Note that each example gave both a statement that was being predicted, and a date by which the prediction is resolved.


Once the date of resolution has been reached, a prediction can be marked as true/false/ambiguous. Ambiguous resolutions are bad, because the people who have put effort into making a prediction feel like their time has been wasted, so it is good to minimize them.

You can have a few distinct methods of resolution. Here are a few:

Note that you can have resolution methods that can be challeged, like the lower court/court of appeals/supreme court system in the US. For example, you could have a system where initially a question is resolved by a small number of randomly chosen jurors, but if someone gives a strong signal that they object to the resolution—e.g., if they pay for it, or if they spend one of a few “appeals” tokens—then the question is resolved by a larger pool of jurors.

Note that the resolution method will shape the flavour of your prediction functionality, and constrain the types of questions that people can forecast on. You can have a more anarchic system, where everyone can instantly create a question and predict on it. Then, people will create many more questions, but perhaps they will have a bias towards resolving questions in their own favour, and you will have slightly duplicate questions. Then you will get something closer to Manifold Markets. Or you could have a mechanism where people propose questions and these are made robust to corner cases in their resolution criteria by volunteers, and then later resolved by a jury of volunteers. Then you will get something like Metaculus, where you have fewer questions but these are of higher quality and have more reliable resolutions.

Ultimately, I’m not saying that the resolution method is unimportant. But I think there is a temptation to nerd out too much about the specifics, and having some resolution method that is transparently outlined and shipping it quickly seems much better than getting stuck at this step.


Lastly, present the information about what proportion of people’s predictions come true. E.g., of the times I have predicted a 60% likelihood of something, how often has it come true? Ditto for other percentages. These are normally binned to produce a calibration chart, like the following:

my calibration chart from Good Judgment Open

On top of that starting point, you can also do more elaborate things:

Here is a review of some mistakes people have previously made when scoring these kinds of forecasts. For example, if you have some per-question accuracy reward, people will gravitate towards forecasting on easier rather than on more useful questions. These kinds of considerations are important, particularly since they will determine who will be at the top of some scoring leaderboard, if there is any such. Generally, Goodhart’s law is going to be a problem here. But again, having some tallying mechanism seems way better than the current information environment.

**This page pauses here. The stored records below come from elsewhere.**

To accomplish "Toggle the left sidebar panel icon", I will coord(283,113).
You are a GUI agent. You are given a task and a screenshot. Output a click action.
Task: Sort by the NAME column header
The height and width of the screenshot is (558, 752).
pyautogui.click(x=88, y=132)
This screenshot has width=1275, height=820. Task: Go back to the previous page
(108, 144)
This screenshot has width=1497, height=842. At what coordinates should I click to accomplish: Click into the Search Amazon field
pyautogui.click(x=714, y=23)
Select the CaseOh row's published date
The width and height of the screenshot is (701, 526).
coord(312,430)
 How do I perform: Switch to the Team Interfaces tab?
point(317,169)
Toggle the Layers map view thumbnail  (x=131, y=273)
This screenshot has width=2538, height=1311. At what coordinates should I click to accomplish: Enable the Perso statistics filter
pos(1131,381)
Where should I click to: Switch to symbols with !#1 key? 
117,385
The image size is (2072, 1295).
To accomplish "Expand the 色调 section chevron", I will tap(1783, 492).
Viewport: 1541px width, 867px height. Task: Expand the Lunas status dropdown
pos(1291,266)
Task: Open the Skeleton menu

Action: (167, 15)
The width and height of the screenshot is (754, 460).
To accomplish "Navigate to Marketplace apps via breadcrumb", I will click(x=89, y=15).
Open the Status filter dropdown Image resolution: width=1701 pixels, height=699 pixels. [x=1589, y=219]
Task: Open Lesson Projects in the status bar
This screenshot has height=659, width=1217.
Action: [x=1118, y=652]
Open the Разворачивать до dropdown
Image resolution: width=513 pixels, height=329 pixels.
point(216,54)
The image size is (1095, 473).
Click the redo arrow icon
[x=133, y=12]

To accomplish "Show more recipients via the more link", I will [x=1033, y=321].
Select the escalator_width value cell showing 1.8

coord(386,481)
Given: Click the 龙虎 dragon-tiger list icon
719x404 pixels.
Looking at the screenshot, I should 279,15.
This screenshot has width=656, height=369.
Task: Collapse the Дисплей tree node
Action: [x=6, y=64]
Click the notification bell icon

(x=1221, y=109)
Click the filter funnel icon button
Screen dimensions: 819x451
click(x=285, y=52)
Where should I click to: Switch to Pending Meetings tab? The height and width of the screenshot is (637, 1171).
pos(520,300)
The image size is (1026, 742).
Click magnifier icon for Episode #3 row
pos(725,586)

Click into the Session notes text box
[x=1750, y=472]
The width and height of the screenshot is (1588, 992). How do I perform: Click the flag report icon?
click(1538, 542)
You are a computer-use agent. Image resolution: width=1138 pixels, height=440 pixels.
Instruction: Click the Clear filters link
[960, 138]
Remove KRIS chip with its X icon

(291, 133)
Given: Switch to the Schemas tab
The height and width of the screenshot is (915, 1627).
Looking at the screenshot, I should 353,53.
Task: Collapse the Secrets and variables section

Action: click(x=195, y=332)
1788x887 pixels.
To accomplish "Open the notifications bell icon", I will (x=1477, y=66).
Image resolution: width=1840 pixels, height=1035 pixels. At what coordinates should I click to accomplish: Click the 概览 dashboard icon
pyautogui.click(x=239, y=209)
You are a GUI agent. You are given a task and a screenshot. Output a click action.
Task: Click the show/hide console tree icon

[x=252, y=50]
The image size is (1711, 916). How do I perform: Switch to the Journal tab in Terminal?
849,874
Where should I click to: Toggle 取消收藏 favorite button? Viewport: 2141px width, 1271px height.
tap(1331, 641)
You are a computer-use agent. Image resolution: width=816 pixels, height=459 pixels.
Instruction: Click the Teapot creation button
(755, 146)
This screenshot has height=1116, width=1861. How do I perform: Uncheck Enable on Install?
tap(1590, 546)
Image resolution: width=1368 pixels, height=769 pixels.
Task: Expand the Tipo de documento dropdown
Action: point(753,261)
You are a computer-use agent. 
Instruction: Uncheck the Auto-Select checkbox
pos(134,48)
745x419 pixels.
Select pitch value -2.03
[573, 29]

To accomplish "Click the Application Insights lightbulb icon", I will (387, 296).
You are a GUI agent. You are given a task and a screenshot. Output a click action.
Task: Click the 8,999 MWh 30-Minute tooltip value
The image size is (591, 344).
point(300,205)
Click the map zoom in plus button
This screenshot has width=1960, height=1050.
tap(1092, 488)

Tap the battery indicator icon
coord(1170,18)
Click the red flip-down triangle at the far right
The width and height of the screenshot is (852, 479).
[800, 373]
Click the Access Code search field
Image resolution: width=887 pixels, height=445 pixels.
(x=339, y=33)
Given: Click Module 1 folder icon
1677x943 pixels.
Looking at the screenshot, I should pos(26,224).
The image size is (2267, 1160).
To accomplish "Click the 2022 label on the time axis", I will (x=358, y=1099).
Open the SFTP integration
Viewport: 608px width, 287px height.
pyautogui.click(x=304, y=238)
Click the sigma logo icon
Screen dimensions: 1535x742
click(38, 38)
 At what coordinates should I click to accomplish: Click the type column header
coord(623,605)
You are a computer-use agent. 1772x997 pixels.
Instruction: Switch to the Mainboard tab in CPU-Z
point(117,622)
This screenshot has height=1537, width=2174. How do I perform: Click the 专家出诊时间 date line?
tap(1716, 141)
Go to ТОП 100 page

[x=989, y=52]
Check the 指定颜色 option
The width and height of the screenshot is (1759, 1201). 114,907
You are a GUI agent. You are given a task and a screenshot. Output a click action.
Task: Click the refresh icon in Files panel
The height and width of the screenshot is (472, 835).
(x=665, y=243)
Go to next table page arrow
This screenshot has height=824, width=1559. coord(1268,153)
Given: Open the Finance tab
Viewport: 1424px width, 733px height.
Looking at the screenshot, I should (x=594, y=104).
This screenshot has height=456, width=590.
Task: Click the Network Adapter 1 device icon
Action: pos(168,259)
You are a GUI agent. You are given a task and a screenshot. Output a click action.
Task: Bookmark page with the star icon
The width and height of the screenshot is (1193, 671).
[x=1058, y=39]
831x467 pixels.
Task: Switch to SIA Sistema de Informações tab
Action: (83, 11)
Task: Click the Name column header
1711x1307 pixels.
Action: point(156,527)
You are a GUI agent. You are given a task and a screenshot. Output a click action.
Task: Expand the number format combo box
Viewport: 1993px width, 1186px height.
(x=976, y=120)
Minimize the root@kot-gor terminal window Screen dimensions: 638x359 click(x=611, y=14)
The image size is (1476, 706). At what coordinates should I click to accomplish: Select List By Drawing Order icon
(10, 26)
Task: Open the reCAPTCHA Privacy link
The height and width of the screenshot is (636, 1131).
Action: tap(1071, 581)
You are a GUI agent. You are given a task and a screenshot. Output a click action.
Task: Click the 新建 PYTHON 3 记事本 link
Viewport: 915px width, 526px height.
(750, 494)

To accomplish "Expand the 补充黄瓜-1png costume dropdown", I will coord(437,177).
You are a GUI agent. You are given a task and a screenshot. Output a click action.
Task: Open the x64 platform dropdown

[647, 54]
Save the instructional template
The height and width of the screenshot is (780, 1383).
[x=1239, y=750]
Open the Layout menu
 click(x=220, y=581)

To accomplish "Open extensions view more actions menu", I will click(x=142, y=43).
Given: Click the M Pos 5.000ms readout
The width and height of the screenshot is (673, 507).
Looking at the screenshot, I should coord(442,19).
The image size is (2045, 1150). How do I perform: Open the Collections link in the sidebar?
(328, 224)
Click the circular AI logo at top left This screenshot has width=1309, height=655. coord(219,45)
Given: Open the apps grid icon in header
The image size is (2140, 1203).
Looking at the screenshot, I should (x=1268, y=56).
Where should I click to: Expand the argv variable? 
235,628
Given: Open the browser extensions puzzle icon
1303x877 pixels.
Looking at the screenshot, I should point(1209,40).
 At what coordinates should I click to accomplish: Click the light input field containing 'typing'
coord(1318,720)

Once you have some tallying—whether a calibration chart, a score from a proper scoring rule, or some profit it Musk-Bucks3, such a tally could:

When dealing with catastrophes, wars, discoveries, and generally with events that challenge humanity’s ability to figure out what is going on, having these mechanisms in place would help humanity make better decisions about who to listen to: to listen not to who is loudest but to who is most right.


X can do this. It would help with its goal of outcompeting other sources of information, and it would do this fair and square by improving humanity’s collective ability to get at the truth. I don’t know what other challenges and plans Musk has in store for X, but I would strongly consider adding this functionality to it.

  1. previously Twitter
  2. Ok, four, if we count question creation and prediction as distinct. But I like PRT as an acronym.
  3. Using real dollars is probably illegal/too regulated in America.